**Written problem**
In the stretch from the line that contains "Task: Open the Sunderland team link" through the end of the records, swap every "screenshot" for "screen capture" and write those lines out again with nothing else changed. Leave the pictures out of your answer.

**Items**
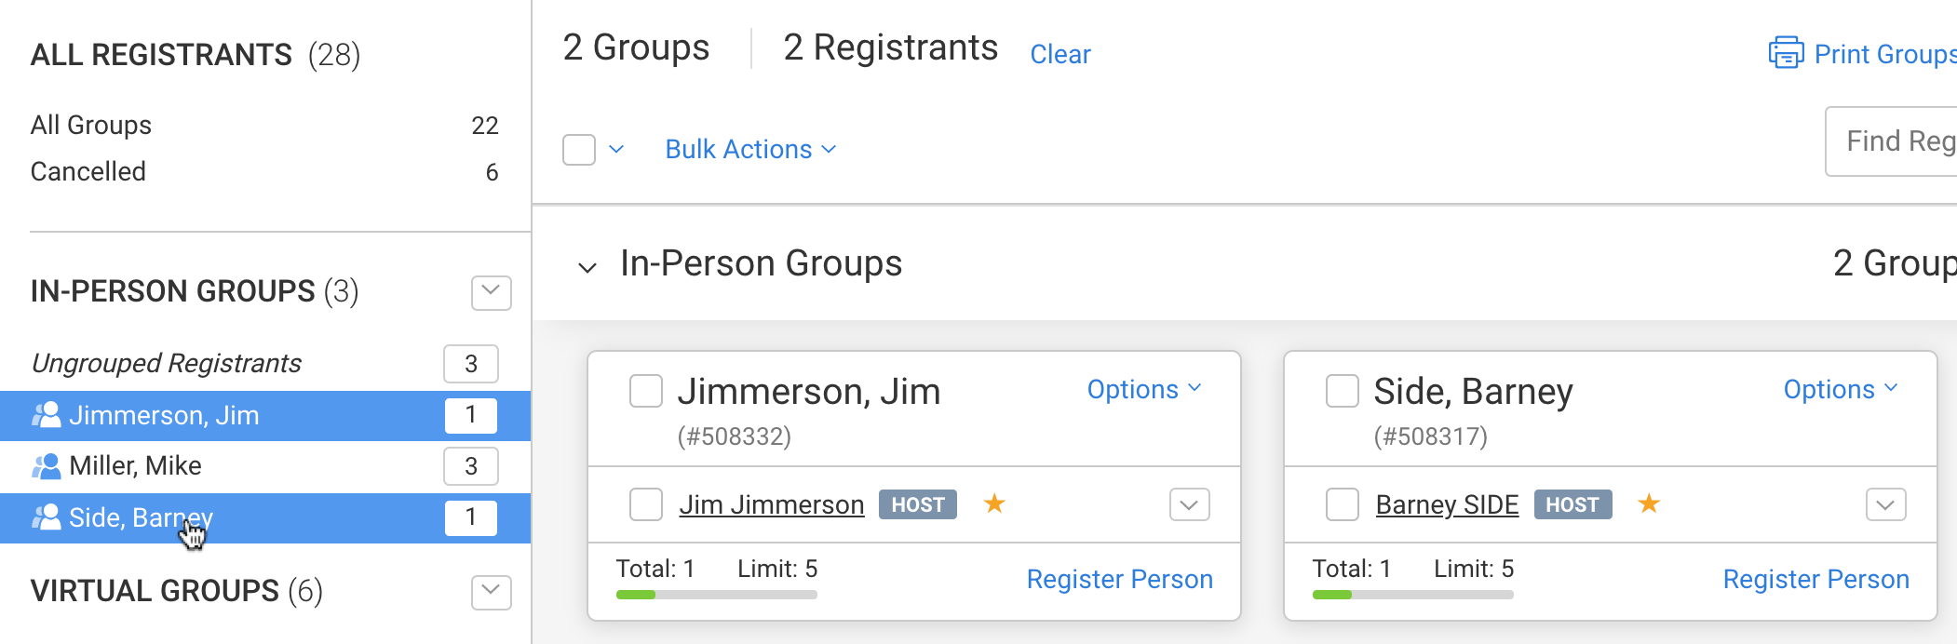Viewport: 1957px width, 644px height.
Task: Click the star icon next to Jim Jimmerson
Action: pyautogui.click(x=994, y=503)
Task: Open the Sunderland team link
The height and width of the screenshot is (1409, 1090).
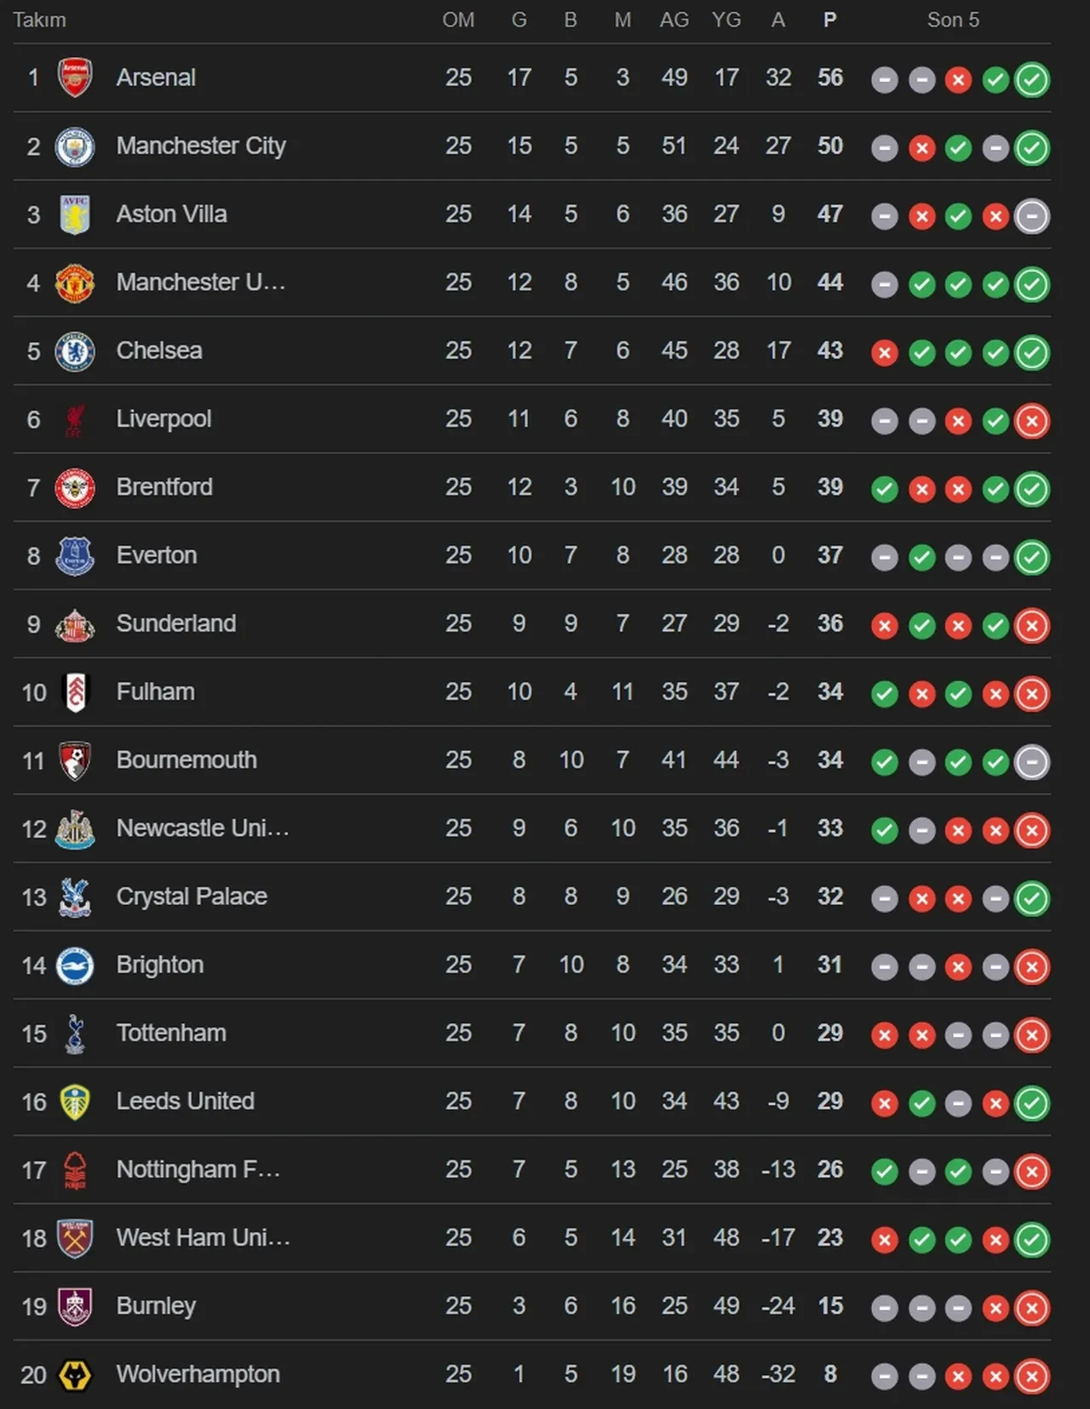Action: (x=176, y=624)
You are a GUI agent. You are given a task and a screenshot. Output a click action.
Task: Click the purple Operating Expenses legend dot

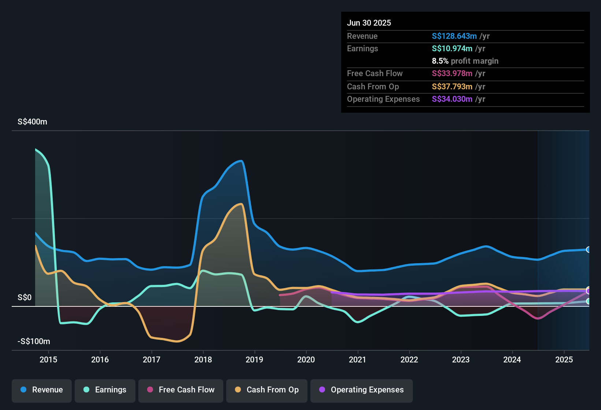tap(322, 390)
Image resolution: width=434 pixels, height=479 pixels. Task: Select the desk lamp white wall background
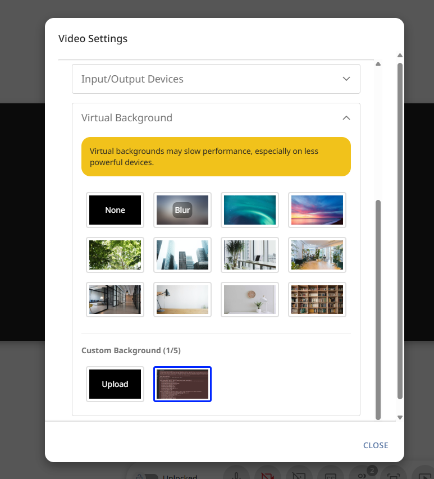click(182, 300)
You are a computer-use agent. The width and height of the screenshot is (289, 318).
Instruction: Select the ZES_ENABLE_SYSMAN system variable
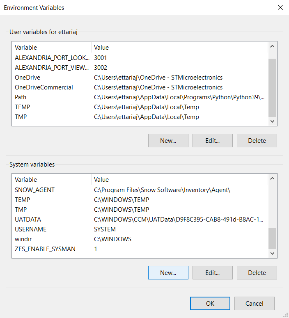pos(45,249)
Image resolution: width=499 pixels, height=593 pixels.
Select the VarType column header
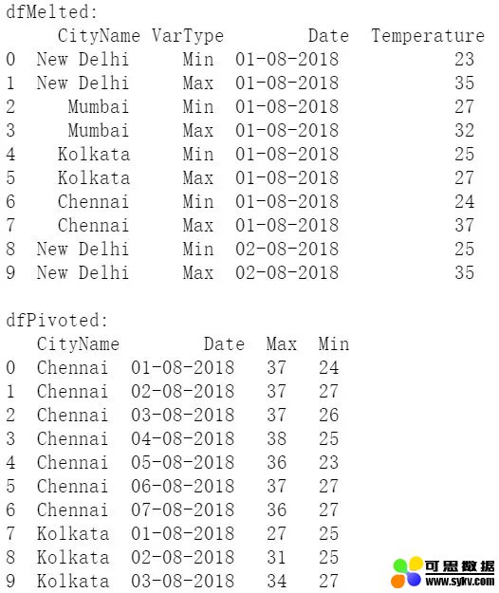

**Answer to the problem**
Task: Open the Sunderland team link
The height and width of the screen capture is (1409, 1090).
Action: (x=176, y=624)
You are a GUI agent. You are given a task and a screen capture. Output a click action.
Task: Click the purple Operating Expenses legend dot

tap(322, 390)
Image resolution: width=434 pixels, height=479 pixels. Task: Select the desk lamp white wall background
click(182, 300)
You are a computer-use agent. The width and height of the screen capture is (289, 318).
Instruction: Select the ZES_ENABLE_SYSMAN system variable
pos(45,249)
Image resolution: width=499 pixels, height=593 pixels.
Select the VarType column header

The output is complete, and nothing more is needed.